I have HEMA paper maps covering most areas within 2-4 hours of home. Just in case... because it can happen close to home just as easily as in another state.

If nothing else, it gives you a bit more confidence to explore new places - I always carry my entire recovery kit when I know I'm going offroad, for the same reason - I hate going home without having checked out a new spot because I was under-prepared...




The day you'll need them will be the day they are back home in the garage. :crazy: I still have to mount my extinguisher but till I do it rides in the recovery kit box. First aid kit never leaves the car.

I try to operate on the principle that it is better to have it, and not need it...
Squalo,

I know what you mean, but my first aid kit is the home first aid kit as well and the fire extinguisher I borrow from the kitchen. Like I said still building up my kit, and these are lower on the list since I can use the ones from the house. (also my family are with me when we go out anyway so they won't be missed at home)

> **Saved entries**

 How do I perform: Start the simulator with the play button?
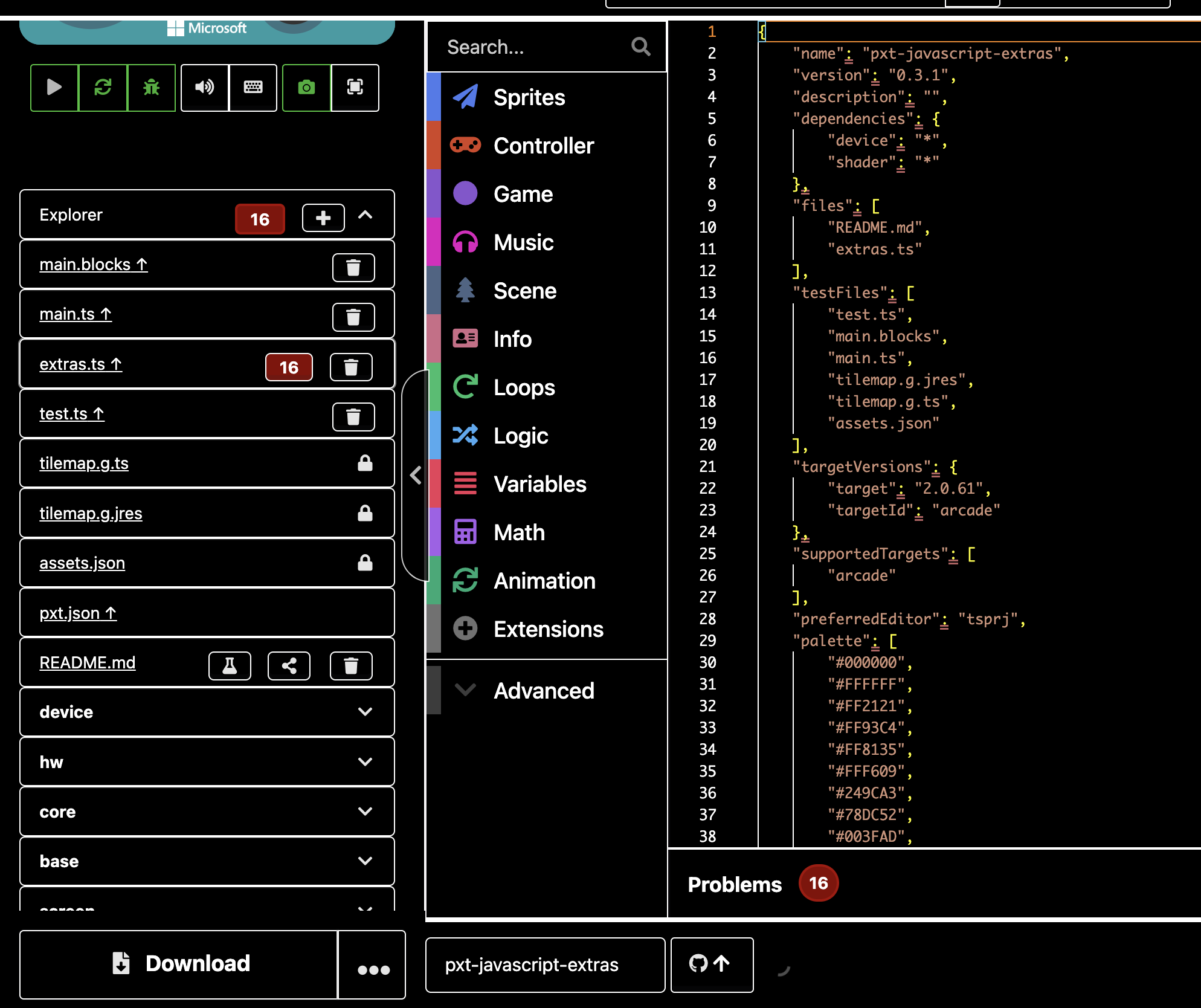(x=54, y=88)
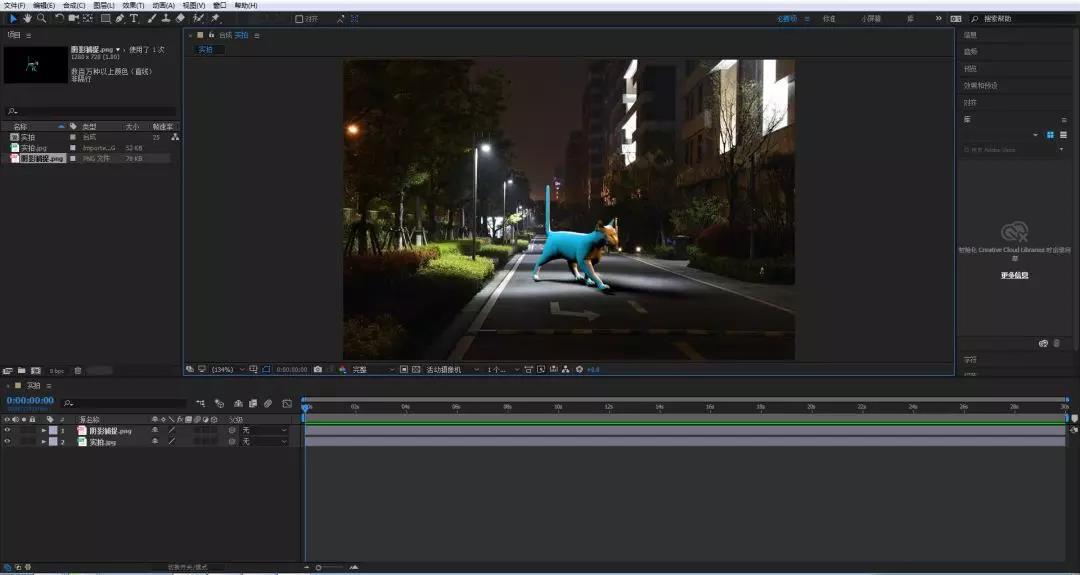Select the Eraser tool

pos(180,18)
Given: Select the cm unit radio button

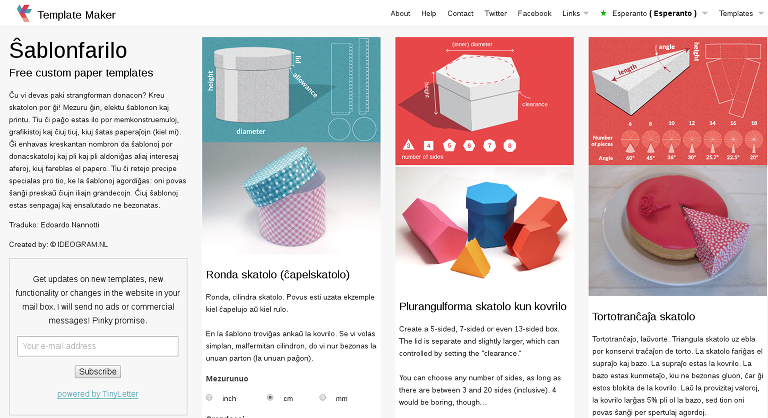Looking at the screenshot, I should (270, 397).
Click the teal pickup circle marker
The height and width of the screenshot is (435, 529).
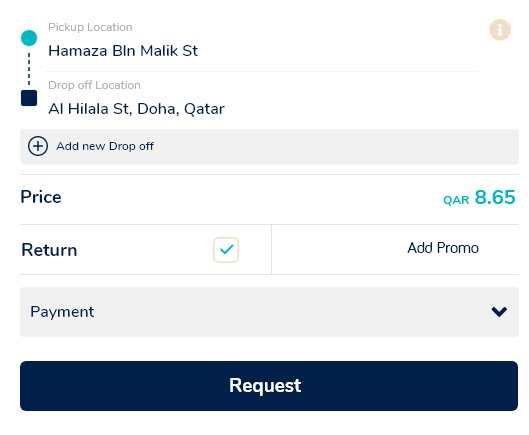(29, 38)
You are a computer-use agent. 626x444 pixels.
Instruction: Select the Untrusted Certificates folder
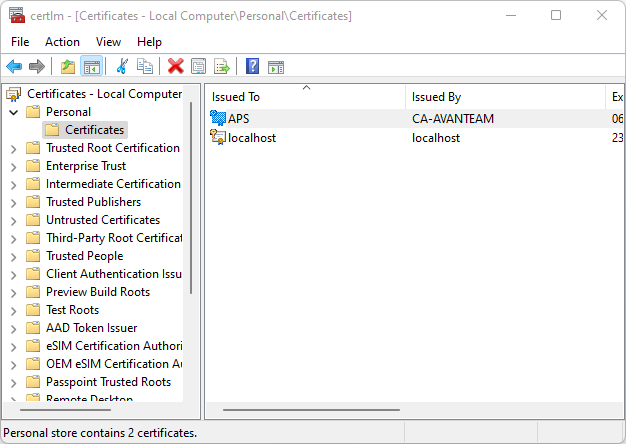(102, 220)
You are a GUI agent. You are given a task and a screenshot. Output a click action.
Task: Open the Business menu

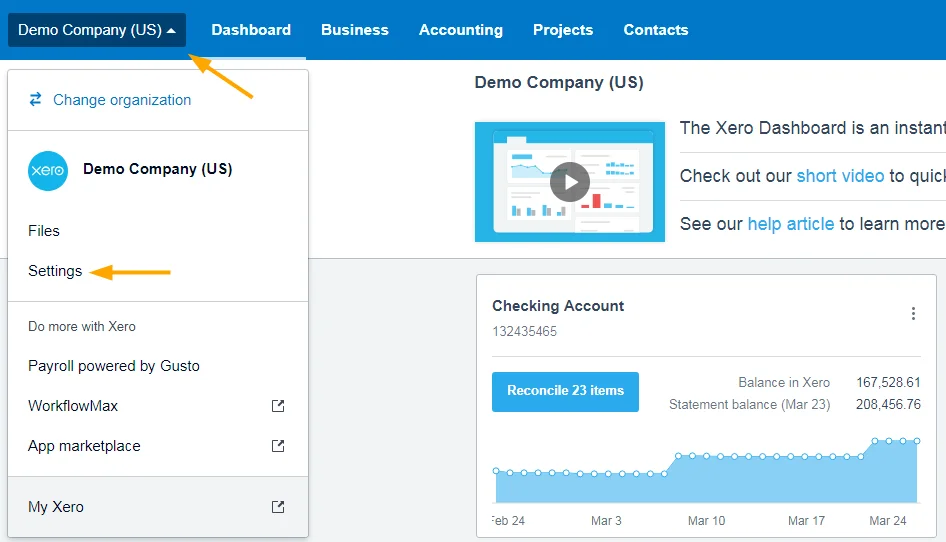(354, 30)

...

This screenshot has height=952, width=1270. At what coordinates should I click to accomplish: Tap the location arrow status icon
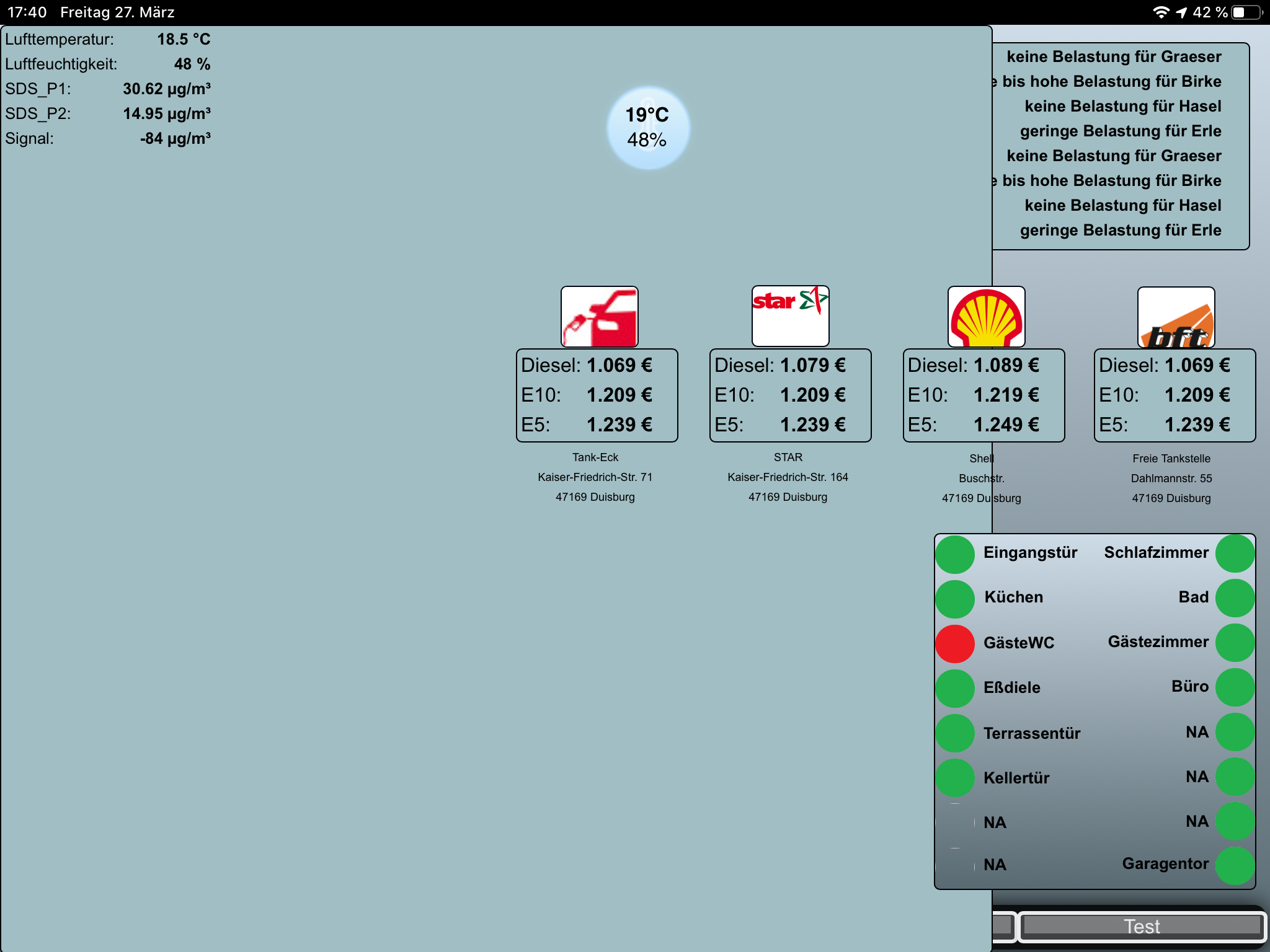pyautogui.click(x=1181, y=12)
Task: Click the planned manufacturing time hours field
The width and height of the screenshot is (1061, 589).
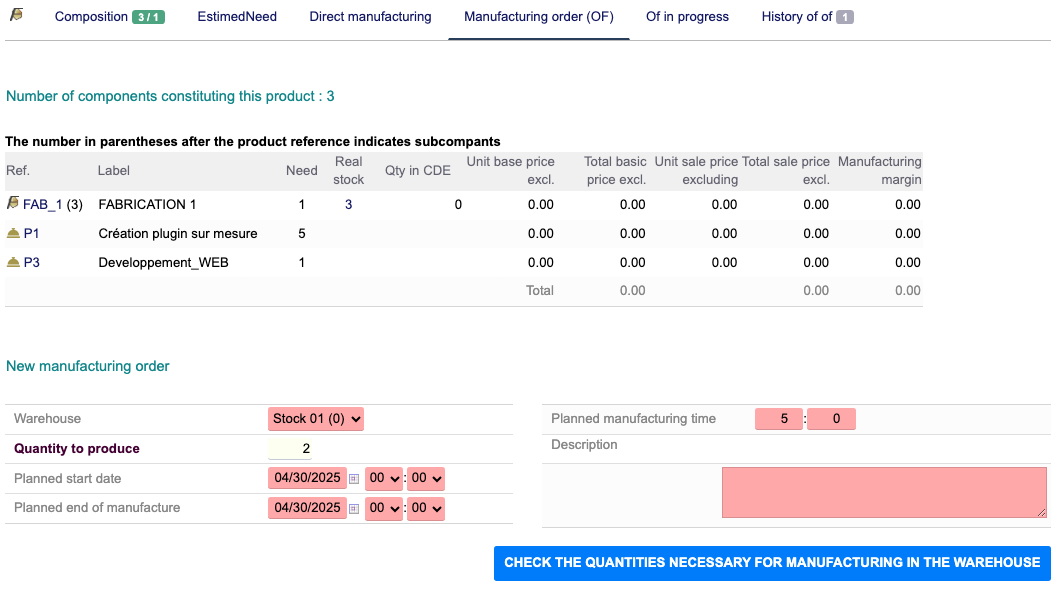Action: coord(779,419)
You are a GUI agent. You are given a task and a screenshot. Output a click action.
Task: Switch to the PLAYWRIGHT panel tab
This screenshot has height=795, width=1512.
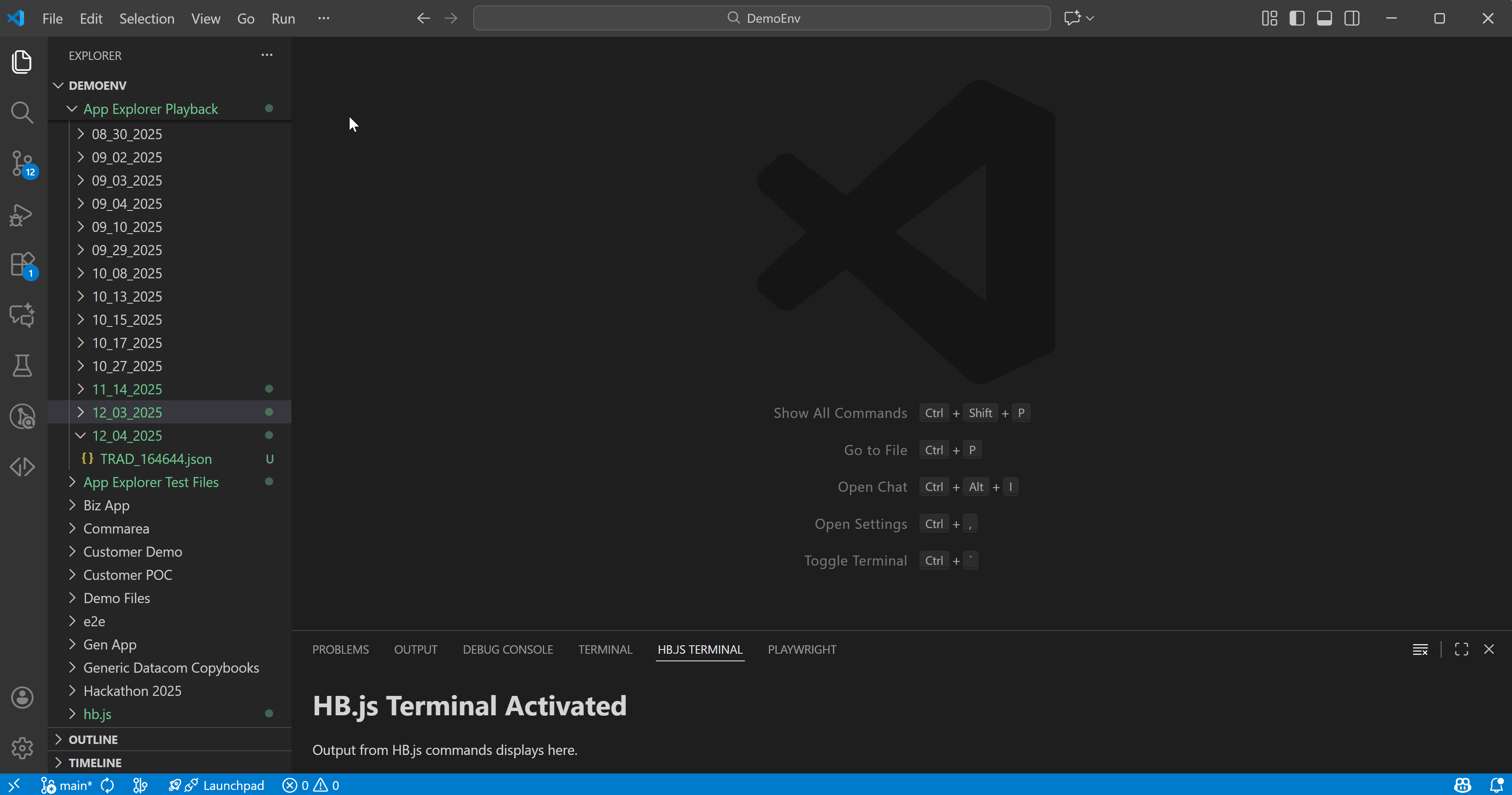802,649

> **EXERCISES**
a) In the forum thread, where does the fire extinguisher ride until it gets mounted?
b) Write out the forum thread word for word from "I have HEMA" to "leaves the car.".

> **EXPECTED RESPONSES**
a) It rides in the recovery kit box.

b)
I have HEMA paper maps covering most areas within 2-4 hours of home. Just in case... because it can happen close to home just as easily as in another state.

If nothing else, it gives you a bit more confidence to explore new places - I always carry my entire recovery kit when I know I'm going offroad, for the same reason - I hate going home without having checked out a new spot because I was under-prepared...




The day you'll need them will be the day they are back home in the garage. :crazy: I still have to mount my extinguisher but till I do it rides in the recovery kit box. First aid kit never leaves the car.